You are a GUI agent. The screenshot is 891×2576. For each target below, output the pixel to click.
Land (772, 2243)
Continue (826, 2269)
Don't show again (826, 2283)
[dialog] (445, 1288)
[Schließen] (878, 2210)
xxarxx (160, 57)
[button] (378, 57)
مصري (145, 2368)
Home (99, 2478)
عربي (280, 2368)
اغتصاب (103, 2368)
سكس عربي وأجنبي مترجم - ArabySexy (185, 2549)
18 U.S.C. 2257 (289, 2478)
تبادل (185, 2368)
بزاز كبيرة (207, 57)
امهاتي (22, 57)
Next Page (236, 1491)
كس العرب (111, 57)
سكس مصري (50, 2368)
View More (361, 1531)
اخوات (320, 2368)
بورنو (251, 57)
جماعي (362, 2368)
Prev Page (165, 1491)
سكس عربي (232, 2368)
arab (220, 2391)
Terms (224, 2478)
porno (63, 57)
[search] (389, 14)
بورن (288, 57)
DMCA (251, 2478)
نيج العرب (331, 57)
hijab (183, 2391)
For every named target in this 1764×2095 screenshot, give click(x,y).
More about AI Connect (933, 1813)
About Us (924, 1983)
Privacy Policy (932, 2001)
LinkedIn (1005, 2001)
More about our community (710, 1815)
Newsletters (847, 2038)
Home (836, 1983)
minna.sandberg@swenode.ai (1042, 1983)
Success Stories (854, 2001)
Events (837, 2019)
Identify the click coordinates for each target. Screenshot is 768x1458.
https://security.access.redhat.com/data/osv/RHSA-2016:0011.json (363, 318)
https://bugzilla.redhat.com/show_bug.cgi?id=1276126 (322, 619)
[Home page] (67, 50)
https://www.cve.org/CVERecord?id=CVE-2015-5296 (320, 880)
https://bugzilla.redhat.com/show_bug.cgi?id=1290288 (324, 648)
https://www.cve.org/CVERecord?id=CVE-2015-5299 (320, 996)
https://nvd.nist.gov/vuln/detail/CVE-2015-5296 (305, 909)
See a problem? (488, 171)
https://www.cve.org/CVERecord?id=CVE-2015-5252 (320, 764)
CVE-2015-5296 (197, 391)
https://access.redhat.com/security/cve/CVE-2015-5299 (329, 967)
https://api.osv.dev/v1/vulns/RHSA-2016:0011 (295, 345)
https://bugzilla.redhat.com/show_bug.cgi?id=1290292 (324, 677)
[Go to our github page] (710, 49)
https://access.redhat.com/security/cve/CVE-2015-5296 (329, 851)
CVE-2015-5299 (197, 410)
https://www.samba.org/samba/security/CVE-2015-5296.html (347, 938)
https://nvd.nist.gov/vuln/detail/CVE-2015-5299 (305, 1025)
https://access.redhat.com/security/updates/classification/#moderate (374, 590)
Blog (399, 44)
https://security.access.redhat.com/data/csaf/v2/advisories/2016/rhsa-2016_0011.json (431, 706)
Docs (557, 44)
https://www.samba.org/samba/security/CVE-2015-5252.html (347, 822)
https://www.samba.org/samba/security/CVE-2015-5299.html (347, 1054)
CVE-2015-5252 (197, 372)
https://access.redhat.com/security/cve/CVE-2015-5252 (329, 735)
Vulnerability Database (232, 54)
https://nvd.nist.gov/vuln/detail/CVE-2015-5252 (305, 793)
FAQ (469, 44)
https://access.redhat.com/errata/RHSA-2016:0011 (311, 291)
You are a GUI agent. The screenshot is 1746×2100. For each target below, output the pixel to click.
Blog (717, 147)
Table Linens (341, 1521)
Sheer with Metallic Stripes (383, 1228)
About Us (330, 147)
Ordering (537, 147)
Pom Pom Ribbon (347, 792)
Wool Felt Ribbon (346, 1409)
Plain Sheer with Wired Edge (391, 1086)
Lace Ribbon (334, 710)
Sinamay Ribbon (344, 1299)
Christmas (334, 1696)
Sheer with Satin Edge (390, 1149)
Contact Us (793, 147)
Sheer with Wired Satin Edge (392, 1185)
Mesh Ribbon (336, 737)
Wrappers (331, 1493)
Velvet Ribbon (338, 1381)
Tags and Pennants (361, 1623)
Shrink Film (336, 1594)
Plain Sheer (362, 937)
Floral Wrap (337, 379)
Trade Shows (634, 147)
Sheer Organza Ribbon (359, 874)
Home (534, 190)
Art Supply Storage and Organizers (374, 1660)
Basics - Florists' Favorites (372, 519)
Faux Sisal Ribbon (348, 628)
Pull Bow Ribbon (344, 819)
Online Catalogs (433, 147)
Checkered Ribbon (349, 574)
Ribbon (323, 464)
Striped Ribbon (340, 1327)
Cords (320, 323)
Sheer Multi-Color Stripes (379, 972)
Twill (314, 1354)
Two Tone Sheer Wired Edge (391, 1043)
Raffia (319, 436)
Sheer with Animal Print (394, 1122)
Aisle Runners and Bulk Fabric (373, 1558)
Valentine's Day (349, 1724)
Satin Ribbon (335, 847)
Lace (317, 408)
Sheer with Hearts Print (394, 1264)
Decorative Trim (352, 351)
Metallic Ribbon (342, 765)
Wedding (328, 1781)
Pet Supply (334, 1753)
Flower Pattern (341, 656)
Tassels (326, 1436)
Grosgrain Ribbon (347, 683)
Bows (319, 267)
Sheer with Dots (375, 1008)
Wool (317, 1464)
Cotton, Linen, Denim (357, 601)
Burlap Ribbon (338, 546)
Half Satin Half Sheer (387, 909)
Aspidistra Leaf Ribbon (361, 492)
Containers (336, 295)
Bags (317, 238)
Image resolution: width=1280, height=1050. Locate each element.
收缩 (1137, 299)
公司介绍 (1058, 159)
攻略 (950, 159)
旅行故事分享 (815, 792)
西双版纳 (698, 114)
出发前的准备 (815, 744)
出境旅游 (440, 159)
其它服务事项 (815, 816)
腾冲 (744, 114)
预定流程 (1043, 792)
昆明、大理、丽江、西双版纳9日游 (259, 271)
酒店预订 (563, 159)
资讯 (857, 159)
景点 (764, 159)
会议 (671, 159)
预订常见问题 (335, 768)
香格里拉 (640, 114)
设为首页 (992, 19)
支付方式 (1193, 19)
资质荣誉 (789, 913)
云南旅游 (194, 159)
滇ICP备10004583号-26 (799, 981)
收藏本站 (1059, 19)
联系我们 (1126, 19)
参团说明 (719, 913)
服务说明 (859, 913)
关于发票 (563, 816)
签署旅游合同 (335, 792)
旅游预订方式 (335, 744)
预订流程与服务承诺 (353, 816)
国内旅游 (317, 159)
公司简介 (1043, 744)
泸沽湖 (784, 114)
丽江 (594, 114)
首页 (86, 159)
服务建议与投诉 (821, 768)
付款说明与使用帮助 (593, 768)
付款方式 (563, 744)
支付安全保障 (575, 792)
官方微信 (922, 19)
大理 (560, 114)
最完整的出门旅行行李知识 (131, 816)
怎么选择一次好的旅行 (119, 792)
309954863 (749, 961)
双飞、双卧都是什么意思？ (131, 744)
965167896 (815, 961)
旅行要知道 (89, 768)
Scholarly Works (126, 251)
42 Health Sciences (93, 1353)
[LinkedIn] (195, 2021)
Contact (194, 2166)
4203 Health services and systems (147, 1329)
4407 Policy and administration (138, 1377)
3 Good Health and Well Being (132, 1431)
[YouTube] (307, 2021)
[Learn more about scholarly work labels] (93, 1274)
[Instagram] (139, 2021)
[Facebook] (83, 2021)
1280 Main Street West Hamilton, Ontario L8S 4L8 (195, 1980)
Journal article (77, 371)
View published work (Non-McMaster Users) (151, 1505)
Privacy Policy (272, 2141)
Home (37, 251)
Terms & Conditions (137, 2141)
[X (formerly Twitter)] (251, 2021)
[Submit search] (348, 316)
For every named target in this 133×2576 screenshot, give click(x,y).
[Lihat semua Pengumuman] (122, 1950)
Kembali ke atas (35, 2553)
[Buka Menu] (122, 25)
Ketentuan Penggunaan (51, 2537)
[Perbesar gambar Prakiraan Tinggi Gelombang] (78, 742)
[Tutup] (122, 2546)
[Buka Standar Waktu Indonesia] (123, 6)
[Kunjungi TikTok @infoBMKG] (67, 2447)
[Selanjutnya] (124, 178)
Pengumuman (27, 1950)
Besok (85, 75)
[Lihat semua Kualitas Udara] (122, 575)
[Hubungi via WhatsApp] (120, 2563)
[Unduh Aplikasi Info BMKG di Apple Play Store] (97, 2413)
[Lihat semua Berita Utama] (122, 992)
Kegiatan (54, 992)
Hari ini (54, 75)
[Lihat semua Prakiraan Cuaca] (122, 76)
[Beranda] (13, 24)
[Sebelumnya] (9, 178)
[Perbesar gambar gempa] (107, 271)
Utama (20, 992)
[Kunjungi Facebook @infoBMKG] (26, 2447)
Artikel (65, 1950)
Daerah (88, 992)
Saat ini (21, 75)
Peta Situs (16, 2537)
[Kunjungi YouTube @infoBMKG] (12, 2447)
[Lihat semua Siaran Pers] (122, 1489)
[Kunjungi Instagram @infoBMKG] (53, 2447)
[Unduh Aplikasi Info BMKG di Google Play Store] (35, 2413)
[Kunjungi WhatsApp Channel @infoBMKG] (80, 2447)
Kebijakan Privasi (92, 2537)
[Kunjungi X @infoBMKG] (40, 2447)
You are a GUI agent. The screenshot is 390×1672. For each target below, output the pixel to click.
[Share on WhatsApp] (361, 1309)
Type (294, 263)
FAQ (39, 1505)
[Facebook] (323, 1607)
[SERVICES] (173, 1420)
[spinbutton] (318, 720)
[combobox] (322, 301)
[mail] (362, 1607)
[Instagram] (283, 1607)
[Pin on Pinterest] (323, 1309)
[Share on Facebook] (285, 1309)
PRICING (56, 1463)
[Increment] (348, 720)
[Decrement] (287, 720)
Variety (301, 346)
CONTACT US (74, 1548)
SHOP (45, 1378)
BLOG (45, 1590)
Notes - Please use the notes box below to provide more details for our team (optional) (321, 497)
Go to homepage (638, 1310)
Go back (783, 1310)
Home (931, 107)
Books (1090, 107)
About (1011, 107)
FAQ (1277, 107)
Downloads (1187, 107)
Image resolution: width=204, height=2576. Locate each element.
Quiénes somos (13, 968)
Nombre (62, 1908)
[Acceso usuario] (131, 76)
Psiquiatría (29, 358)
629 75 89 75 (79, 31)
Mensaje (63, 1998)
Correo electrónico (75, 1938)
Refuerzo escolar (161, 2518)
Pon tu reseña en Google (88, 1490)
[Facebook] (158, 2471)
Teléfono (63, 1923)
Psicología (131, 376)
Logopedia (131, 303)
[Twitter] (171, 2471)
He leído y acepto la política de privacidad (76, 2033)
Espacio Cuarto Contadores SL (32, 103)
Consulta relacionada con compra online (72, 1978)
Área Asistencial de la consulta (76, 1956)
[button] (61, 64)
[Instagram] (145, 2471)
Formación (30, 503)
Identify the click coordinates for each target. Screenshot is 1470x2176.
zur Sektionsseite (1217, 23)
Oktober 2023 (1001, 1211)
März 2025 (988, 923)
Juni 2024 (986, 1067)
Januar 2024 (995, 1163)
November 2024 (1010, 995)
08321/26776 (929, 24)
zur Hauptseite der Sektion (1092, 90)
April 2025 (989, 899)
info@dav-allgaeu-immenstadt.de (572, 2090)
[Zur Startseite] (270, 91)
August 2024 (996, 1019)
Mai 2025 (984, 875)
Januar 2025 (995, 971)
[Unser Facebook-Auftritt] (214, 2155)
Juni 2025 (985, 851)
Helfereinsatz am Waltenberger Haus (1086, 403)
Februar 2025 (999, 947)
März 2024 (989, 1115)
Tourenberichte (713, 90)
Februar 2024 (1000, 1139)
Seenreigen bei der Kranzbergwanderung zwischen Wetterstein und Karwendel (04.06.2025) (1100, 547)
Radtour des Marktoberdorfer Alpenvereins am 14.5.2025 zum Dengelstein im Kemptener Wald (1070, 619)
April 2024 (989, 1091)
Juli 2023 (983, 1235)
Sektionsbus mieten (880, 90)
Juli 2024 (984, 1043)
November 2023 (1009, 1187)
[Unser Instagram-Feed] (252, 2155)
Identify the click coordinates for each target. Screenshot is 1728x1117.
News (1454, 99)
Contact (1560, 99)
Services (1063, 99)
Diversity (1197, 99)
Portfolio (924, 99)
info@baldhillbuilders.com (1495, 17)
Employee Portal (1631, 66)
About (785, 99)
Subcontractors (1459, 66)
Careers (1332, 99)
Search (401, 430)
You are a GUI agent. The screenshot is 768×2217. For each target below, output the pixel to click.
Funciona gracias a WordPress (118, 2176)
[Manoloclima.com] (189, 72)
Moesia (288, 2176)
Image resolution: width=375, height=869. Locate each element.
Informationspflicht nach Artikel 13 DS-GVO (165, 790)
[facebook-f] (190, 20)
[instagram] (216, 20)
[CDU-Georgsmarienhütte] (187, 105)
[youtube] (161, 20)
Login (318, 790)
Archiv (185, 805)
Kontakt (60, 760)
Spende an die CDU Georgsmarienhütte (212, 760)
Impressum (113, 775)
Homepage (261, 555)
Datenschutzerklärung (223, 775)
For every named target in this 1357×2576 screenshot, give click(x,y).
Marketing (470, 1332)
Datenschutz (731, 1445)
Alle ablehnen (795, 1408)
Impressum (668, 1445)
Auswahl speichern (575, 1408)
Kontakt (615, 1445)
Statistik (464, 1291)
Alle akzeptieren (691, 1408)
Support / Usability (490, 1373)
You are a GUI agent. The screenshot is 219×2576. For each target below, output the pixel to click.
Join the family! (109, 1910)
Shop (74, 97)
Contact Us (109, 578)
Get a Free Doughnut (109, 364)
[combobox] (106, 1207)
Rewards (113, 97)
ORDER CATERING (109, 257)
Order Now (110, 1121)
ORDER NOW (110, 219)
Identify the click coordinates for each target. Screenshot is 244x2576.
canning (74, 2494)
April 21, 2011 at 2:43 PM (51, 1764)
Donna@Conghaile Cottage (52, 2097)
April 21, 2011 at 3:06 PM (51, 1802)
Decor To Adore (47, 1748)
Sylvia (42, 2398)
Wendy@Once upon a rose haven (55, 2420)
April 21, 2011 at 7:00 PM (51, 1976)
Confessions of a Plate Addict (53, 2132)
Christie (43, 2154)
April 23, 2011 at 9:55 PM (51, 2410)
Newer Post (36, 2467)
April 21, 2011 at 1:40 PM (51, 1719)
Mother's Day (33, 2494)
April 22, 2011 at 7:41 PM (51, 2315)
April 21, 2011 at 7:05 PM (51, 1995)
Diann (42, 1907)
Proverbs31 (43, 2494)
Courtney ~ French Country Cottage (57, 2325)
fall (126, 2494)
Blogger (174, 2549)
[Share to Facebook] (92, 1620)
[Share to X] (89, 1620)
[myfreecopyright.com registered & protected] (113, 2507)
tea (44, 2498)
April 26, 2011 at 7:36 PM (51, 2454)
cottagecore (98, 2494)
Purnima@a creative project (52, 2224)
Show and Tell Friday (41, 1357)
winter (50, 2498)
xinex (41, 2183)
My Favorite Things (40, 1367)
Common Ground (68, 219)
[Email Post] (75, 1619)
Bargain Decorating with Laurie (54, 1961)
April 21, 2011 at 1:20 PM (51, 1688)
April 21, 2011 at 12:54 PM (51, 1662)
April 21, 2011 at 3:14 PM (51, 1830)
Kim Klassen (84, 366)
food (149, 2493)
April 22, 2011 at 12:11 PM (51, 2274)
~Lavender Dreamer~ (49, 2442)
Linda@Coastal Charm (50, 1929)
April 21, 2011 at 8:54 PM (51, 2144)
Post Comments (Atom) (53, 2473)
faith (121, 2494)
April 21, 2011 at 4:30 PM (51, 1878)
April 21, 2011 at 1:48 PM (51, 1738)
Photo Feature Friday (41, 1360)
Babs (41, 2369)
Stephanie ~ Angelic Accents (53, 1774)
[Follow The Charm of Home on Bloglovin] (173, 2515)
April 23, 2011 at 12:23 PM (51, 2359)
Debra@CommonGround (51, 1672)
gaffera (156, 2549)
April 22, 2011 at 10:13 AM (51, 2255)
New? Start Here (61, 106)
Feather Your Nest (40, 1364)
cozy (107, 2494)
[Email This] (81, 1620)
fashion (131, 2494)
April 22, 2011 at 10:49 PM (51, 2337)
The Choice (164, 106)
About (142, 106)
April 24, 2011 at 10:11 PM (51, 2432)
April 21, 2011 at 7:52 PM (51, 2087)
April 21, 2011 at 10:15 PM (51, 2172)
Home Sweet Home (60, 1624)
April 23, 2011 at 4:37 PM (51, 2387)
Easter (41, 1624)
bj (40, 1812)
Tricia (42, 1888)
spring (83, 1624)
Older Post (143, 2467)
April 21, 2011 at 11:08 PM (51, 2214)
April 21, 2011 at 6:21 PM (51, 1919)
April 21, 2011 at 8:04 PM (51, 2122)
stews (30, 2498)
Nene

> _Instructions for the task_
Which of the lines in the material above contain "coordinates"? Copy each one out.

> _Solution to this problem_
Identify the click coordinates for each target. Screenshot is 768x1458.
Identify the click coordinates for each target. Screenshot is 1470x2176.
Identify the click coordinates for each target. Screenshot is 1728x1117.
Identify the click coordinates for each target. Screenshot is 244x2576.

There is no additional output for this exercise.